Secretary of Defense Lloyd J. Austin has made fighting sexual assault in the military a top priority and has implement several changes to do so since taking over the nation's defense department last year. File Photo by Ken Cedeno/UPI | License Photo
Sept. 1 (UPI) -- Reports of sexual assault in the U.S. military increased 13% last year, representing the highest prevalence of sexual assault against women and the second highest against men since the recording of such crimes began 15 years ago.
The findings were released Thursday in a Congress-mandated annual report on sexual assault involving members of the U.S. Armed Forces that tallied 8,866 reports of sexual assault during the last fiscal year, a jump of more than 1,050 from a year prior.
The report said that while all branches of the military saw increases in sexual assault reports, the overall number was buoyed by the Army, which produced 4,081 reports of sexual assault, an increase of more than 25% from fiscal year 2020.
The Army said that taking into account a "modest increase" in the population of the military branch between the two years, the number equals about 7.1 reports per 1,000 active duty soldiers, nearly two reports more compared to the previous three fiscal years.
The number also continues a climbing trend in sexual assault reports in the Army that goes back to fiscal year 2012 when it saw 2.3 reports per 1,000 active duty soldiers and 5.5 in fiscal year 2018 through fiscal year 2020.
"The Army believes that the increase in the rate of reporting of sexual assault by SM victims ... does not necessarily correspond to an increase in the number of actual assaults," it said in its report. "Rather, the priority placed on sexual assault prevention and response by the Army since FY12 may have encouraged more victims to come forward and report incidents of this vastly under reported crime."
The branches that saw the smallest increase were the Air Force and the Marines, which each experienced a 2% increase in reports of sexual assault, followed by the Navy and its 9% increase and the National Guard that experienced a jump of more than 11%.
According to the report, a survey found that 8.4% of active duty women and 1.5% of active duty men say they have experience unwanted sexual contact in the previous 12 months, representing an estimated 35,875 active duty services members.

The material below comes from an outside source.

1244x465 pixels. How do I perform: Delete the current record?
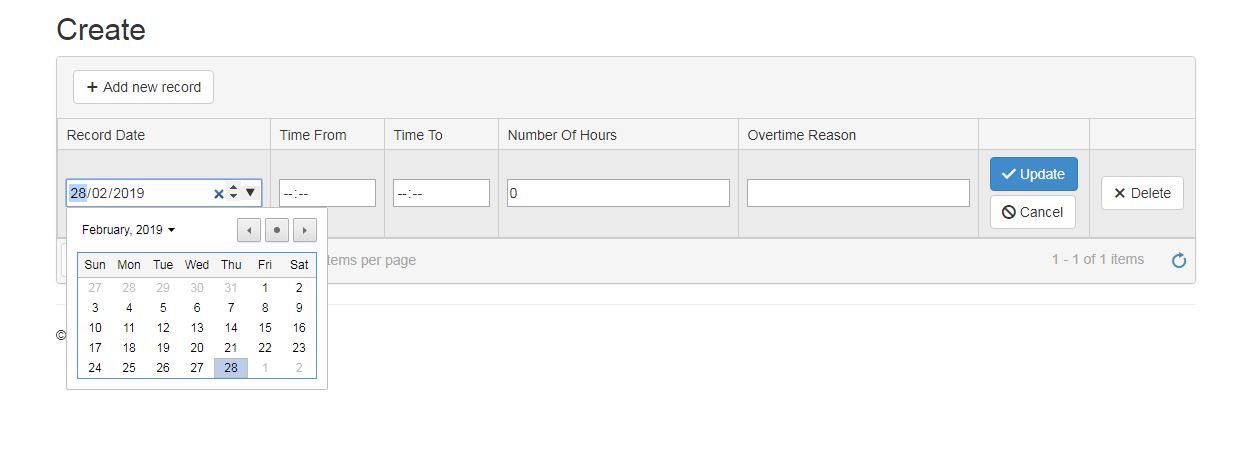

"These numbers are tragic and extremely disappointing," Elizabeth Foster, executive director of the Office of Force Resiliency, said during a Thursday press conference. "These events not only have an impact at an individual level, but they also degrade our readiness and ability for the department to conduct our mission.
"Every incident has a ripple effect across the unit and impacts unit cohesion, ability to trust and distracts from the critical mission at hand."
Since taking over the military last year, Defense Secretary Lloyd Austin has made cracking down on sexual assault and harassment within the military a top priority and established an independent review commission that march to put forward recommendations.
Later that year, Austin announced that he had accepted all 82 of the commissions recommendations across four priority areas, with the most notable change being the removal of prosecutorial powers over sexual assaults and related crimes from the military chain of command.
Foster said the findings of Thursday's report reinforces the need for the ongoing implementation of the commission's recommendations.
Austin also released a memo to the military Thursday calling for the redoubling of efforts to address sexual assault within their ranks, including the establishment of a new, full-time and specialized prevention workforce to stop these crimes before they happen.
"We have heard loud and clear from our victims that the conditions in the force are unacceptable right now," Foster said. "And that is why we are making unprecedented resource investments to get after this problem."